Sıbyan okullarına altı sene devam ile süresini tamamlayan öğrenci orada öğrendikleri bilgiler ile yetinmeyip de eğitim ve öğretimlerini daha ileri götürmeyi istedikleri takdirde; üç şekilde eğitim- öğretime devam edebilirler. Şöyle ki, ulüm-u aliyeye (yüksek öğretime) kendilerini hasredecek oldukları halde, ikinci derece okulları demek olan mekatib-i sultaniye’ye [4][Lise] girerler ki, Dar-ul Fünuna [ Üniversite] kabul olunmak için işbu mekatib-i sultaniyeden çıkmış olmak şarttır. Eğer sanayi eğitimini gerekli görürlerse, o durumda sıbyan okulları derslerinin tamamlanmasına mahsusu rüştiye okulları, ki sanayi okullarına mahreçtirler onlara girerek orada da üç sene tevkif ettikten sonra mekatib-i sultaniye benzeri ikinci derece okullardan sayılan yüksek sanayi okullarına girerek, mimari bilimleri, mühendislik ve ziraat gibi seçecekleri özel sanatları tahsil ederler.

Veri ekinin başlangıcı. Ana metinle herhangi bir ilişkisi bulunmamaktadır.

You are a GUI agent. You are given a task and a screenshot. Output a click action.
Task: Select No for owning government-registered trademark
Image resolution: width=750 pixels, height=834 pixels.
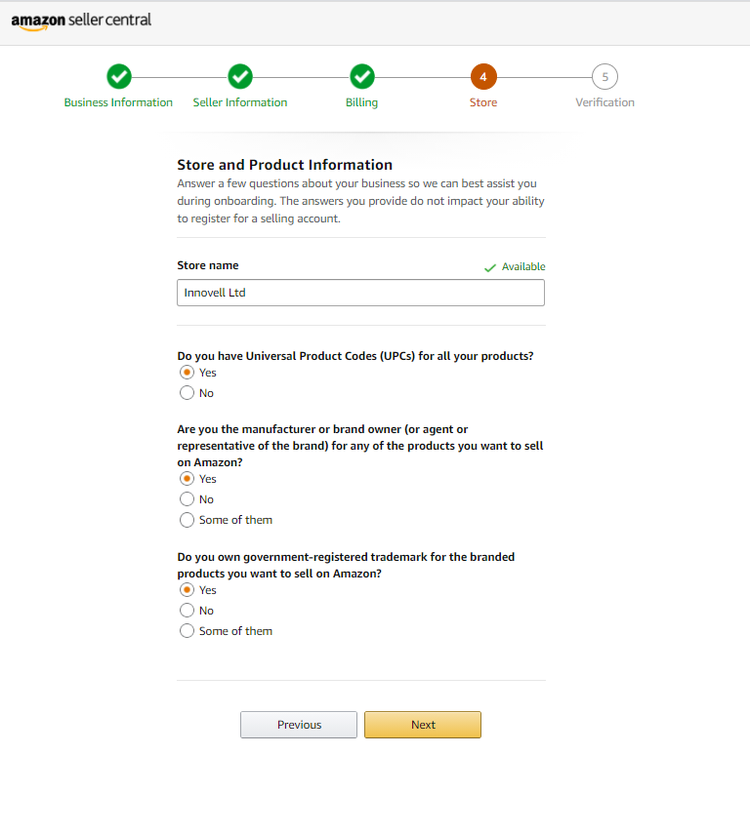pos(187,610)
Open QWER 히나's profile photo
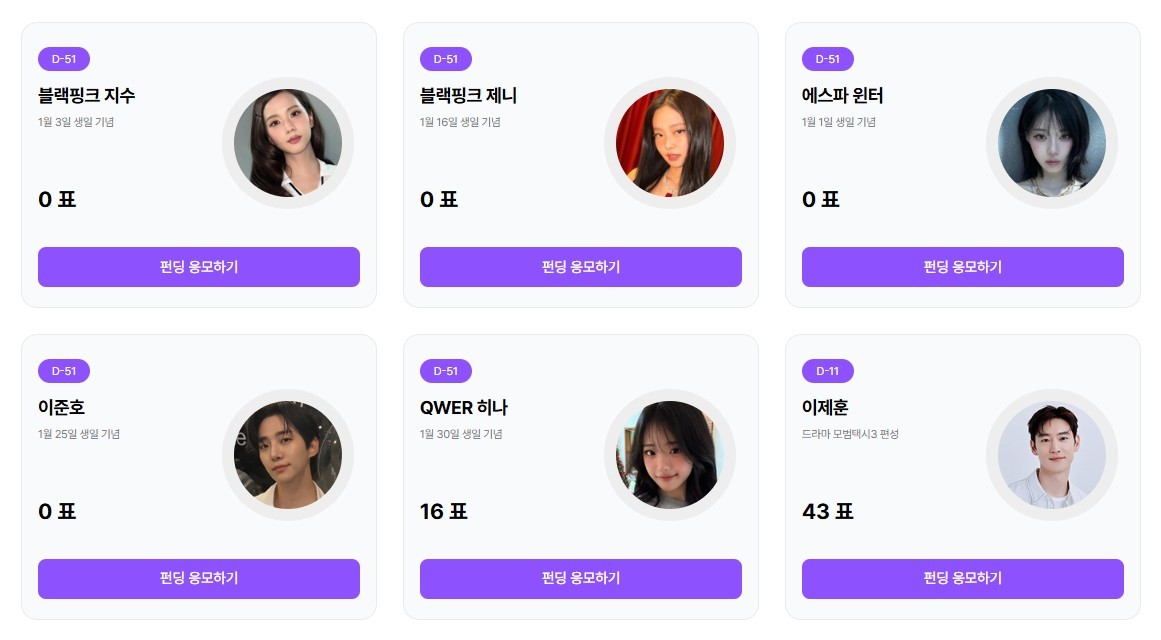1161x640 pixels. coord(670,456)
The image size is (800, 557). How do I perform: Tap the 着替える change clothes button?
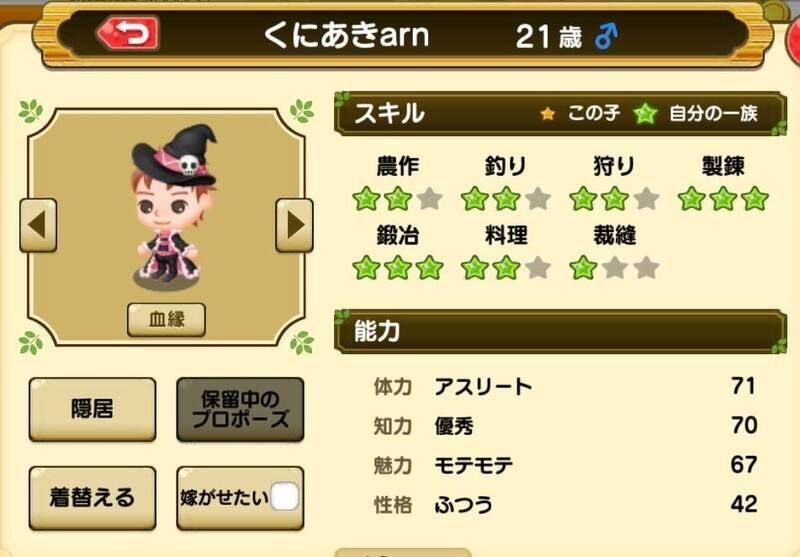point(92,498)
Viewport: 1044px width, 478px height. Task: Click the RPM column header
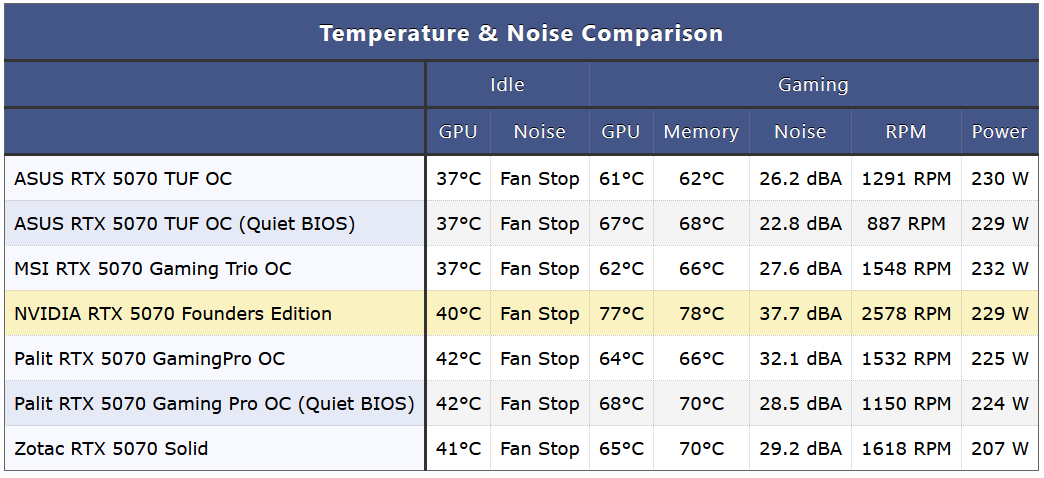pos(906,132)
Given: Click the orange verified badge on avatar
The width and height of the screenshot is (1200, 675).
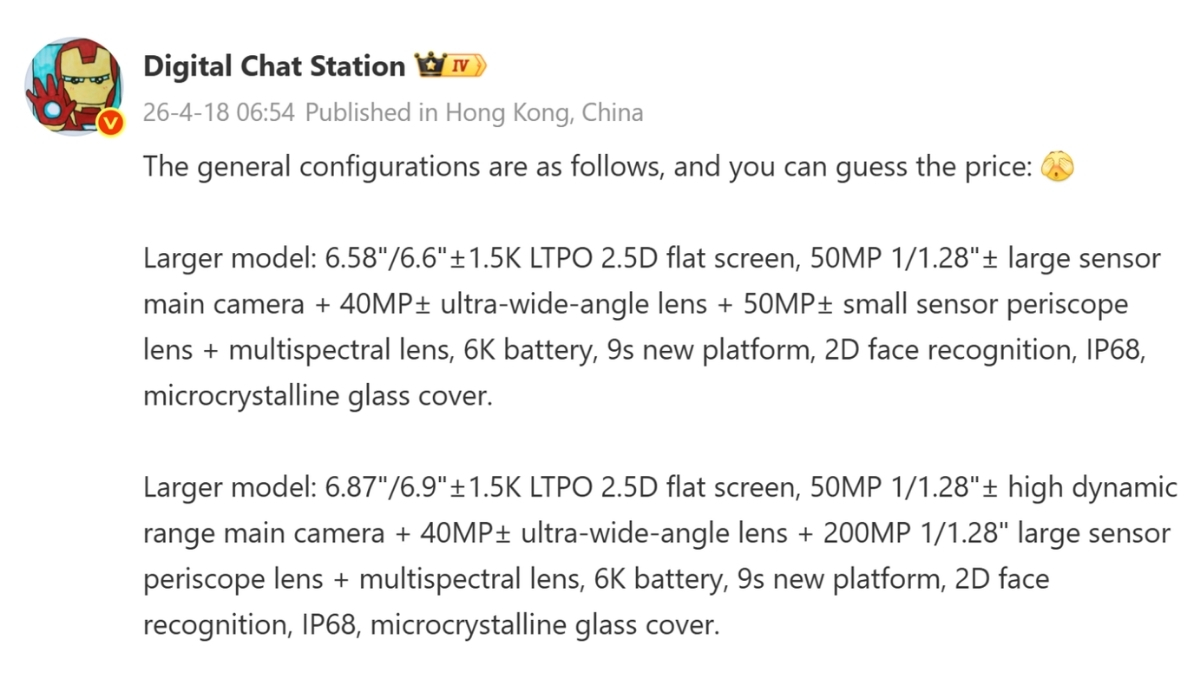Looking at the screenshot, I should (x=111, y=122).
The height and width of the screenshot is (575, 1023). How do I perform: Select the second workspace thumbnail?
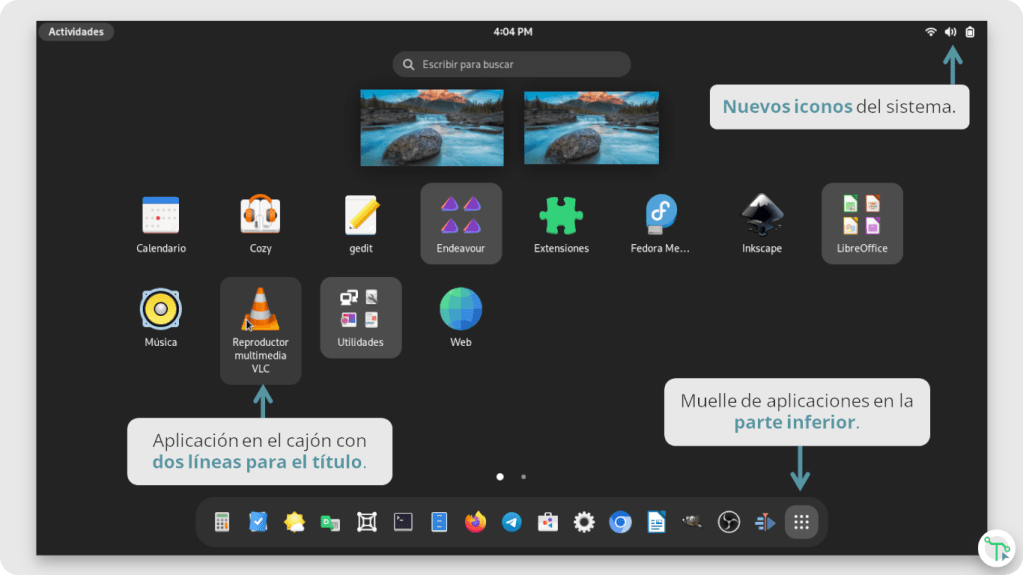point(591,128)
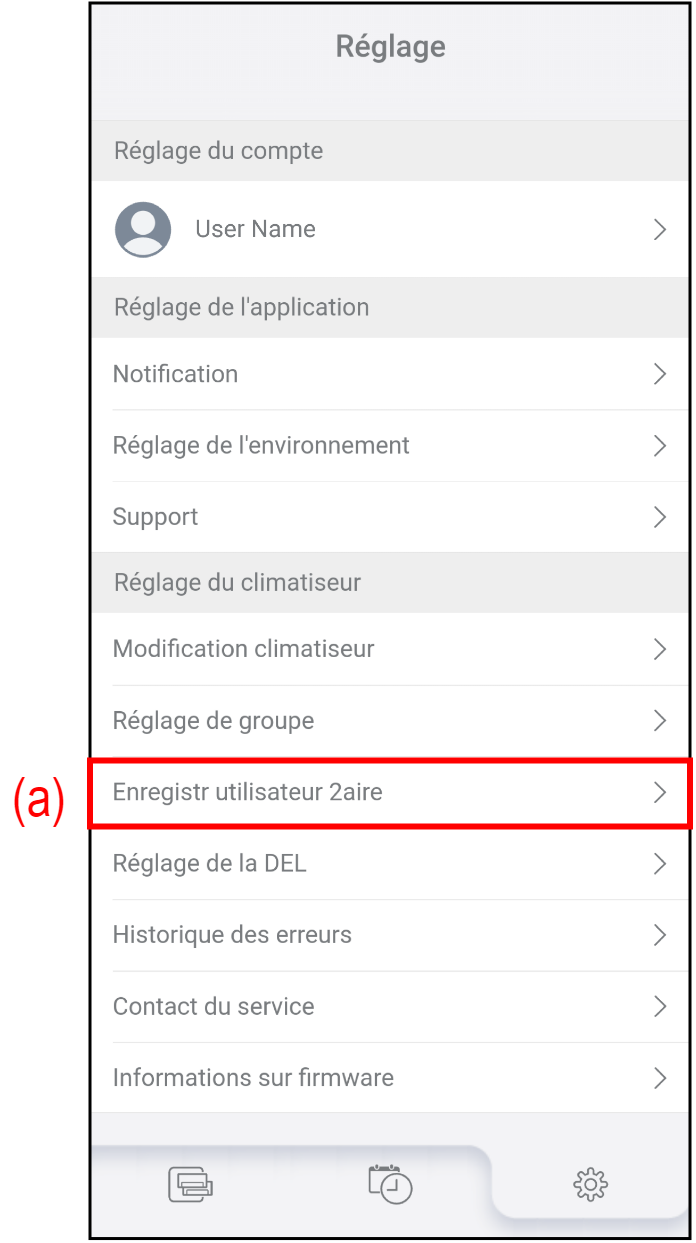The width and height of the screenshot is (696, 1243).
Task: Select Enregistr utilisateur 2aire
Action: click(247, 793)
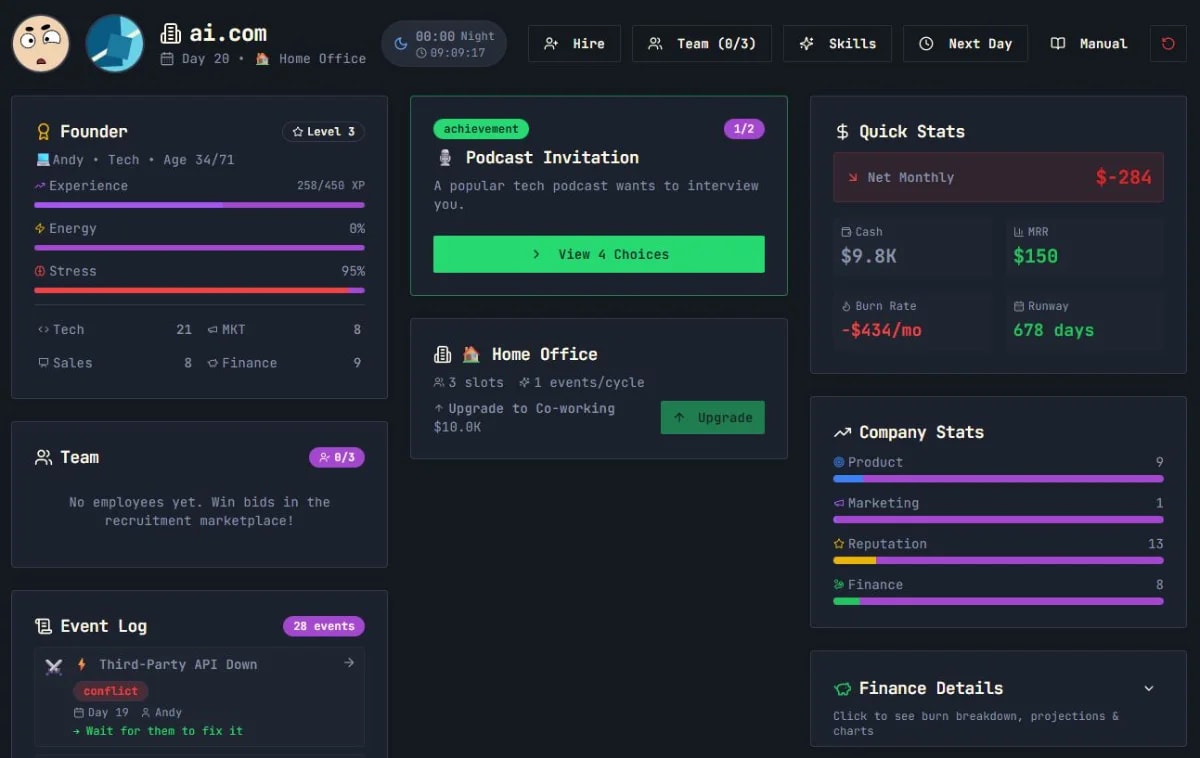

İşbu iki meslekten yani bilimler ve sanayi okullarından hiç birini istemeyerek kesin şekilde eğitim ve öğretimlerini tamamlamak isteyen sıbyan okulları öğrencilerine mahsusu olmak üzere yine Almanya yöntemine uyarak ulum-u maddiye okulları adıyla diğer bir kısım okullar kurulabilir ki, bunların da öğrenim süreleri altı sene olmalıdır.
Bundan başka mekatib-i sultaniyede öğrenimini tamamlayan öğrencilerden isteyenlerin ve liyakatını ispat edenlerin dar-ul muallimine [öğretmen okuluna] girebilmeleri gerekip bu okulun da gerek ilkokula ve gerek ikinci derece okullarına öğretmen yetiştirebilmek üzere tanzim ve tesisi bizce uygun işlem görünür.
Biri, Hikmet ve Edebiyat, diğeri İlim-i Hukuk ve biri de Ulum-u Tabiiye ve Riyaziye için olmak üzere üç şubeden oluşacak olan Darülfünundan [Üniversite] ve yüksek sanayi mektebinin şamil olduğu sanayi ilimleri şubelerinden başka bazı özel ilim ve fünunun tahsili için devlet tarafından veyahut devletin yardımıyla kurulacak okullara da bunlarda istihsal kılınacak ilim ve fenlerin çeşit ve niteliğine göre ya ilkokullar veya rüştiye okullarına mahreç ittihaz olunmalıdır.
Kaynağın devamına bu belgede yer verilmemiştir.